Operational Transformation

What OT Actually Does

You and a coworker are editing the same document. You type "Hello" at the start. At the same moment, your coworker deletes a word in the middle of the document. Both edits happen on your local copies before either one reaches the server.

The problem: your coworker's delete was calculated against the old document, before your "Hello" was inserted. The character positions in their delete operation are now wrong because your insert shifted everything over by five characters.

OT fixes this by transforming one operation against the other. When the server receives both operations, it adjusts the positions in the second operation to account for the first. Your coworker's delete gets its position shifted by +5 to account for your insert. Both clients end up with the same document.

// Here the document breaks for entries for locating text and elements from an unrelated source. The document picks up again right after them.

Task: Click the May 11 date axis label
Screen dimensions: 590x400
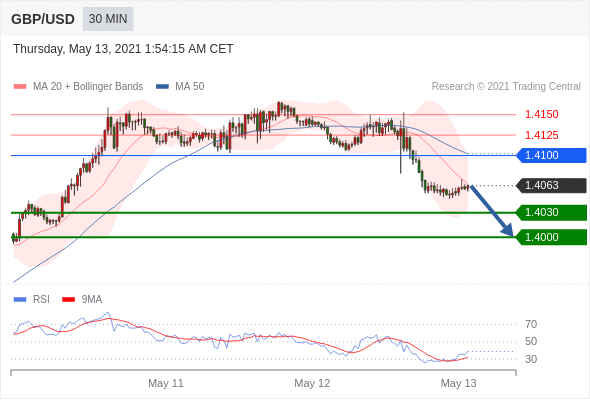Action: coord(166,383)
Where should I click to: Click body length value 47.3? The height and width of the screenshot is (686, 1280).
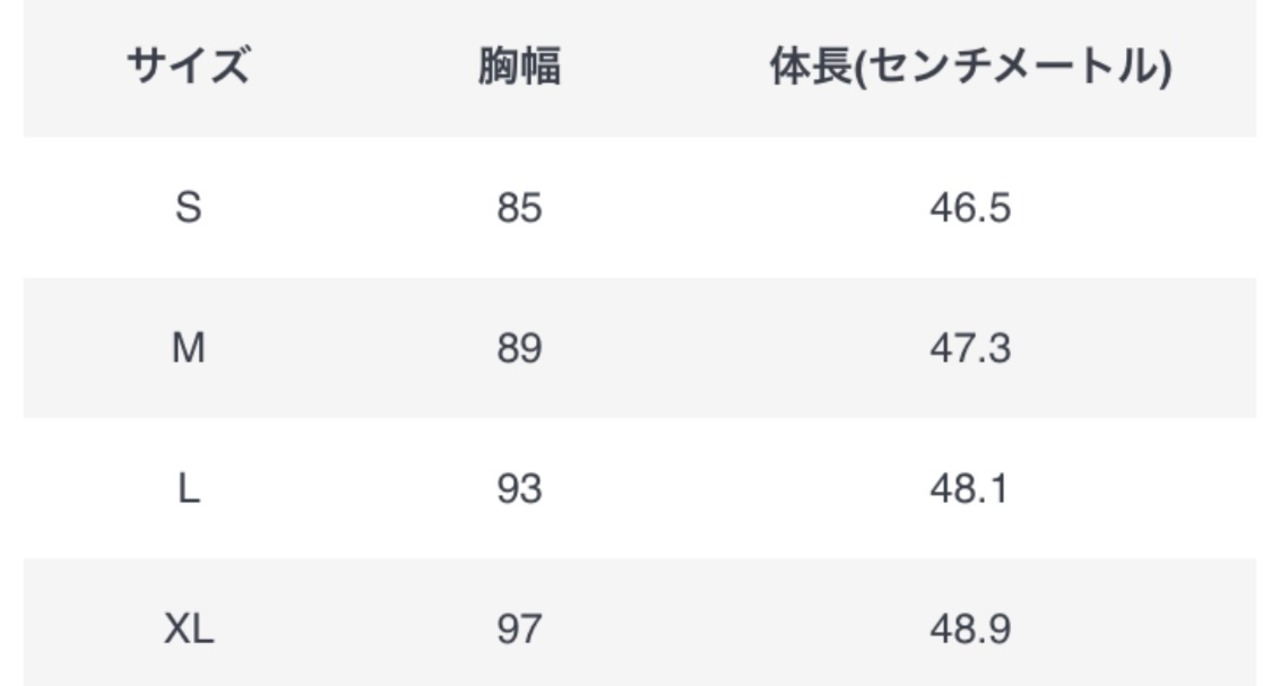click(969, 349)
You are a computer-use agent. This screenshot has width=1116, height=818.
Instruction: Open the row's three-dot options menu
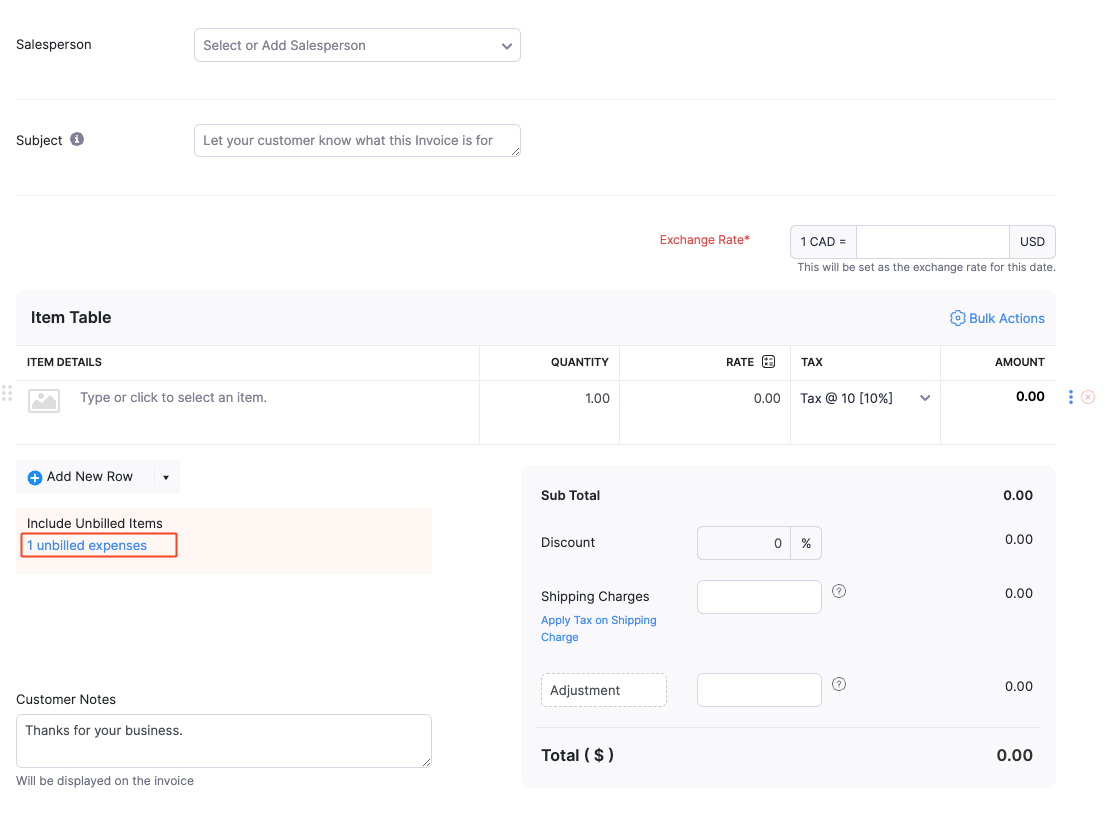click(x=1070, y=397)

This sounds simple, and for two operations it is. The complexity explodes when you have dozens of users making edits simultaneously, each edit needing transformation against every other concurrent edit.

The Transform Function

The core of OT is a function transform(op1, op2) that takes two concurrent operations and returns a modified pair (op1', op2') such that applying op1 then op2' produces the same result as applying op2 then op1'.

For text editing, you only need two primitive operations: insert(char, position) and delete(position). The transform rules for these are straightforward:

insert vs insert: If both insert at the same position, pick a tiebreaker (usually lower client ID goes first). The other insert gets its position incremented by 1.

insert vs delete: If the insert position is before or at the delete position, increment the delete position by 1. If the insert position is after the delete position, decrement the insert position by 1.

delete vs delete: If both delete the same position, one becomes a no-op (the character is already gone). If they delete different positions, the one with the higher position gets decremented if it comes after the other.

Four rules. That is the entire transform function for plain text. You could implement this in an afternoon.

The trap is that these four rules need to be provably correct for any sequence of concurrent operations, not just pairs. And that is where things get ugly.

Why OT Needs a Central Server

In a peer-to-peer system, operations can arrive in any order at any node. Client A sends an insert to clients B and C. Client B transforms it and sends the result to client C. Client C also received the original from A and transforms it independently. Now client C has two versions of the transformed operation and needs to reconcile them.

This is the TP2 (Transformation Property 2) problem. TP1 says: transforming and applying two concurrent ops in either order gives the same result. TP2 extends this to three or more concurrent ops, requiring that transformation is consistent regardless of which intermediate path you take through the transformation graph.

TP2 is brutally hard to satisfy. Multiple published OT algorithms that were "proven correct" were later found to violate TP2 in edge cases. The dOPT algorithm, one of the earliest, had a known bug. The adOPTed algorithm fixed it but introduced another. The GOT and GOTO algorithms attempted general solutions but added significant complexity.

Google sidestepped the entire problem. The Jupiter protocol avoids TP2 by using a central server as the single ordering authority. Every operation goes through the server. The server applies operations in a single canonical order. Clients never need to reconcile operations that took different transformation paths because there is only one path: through the server.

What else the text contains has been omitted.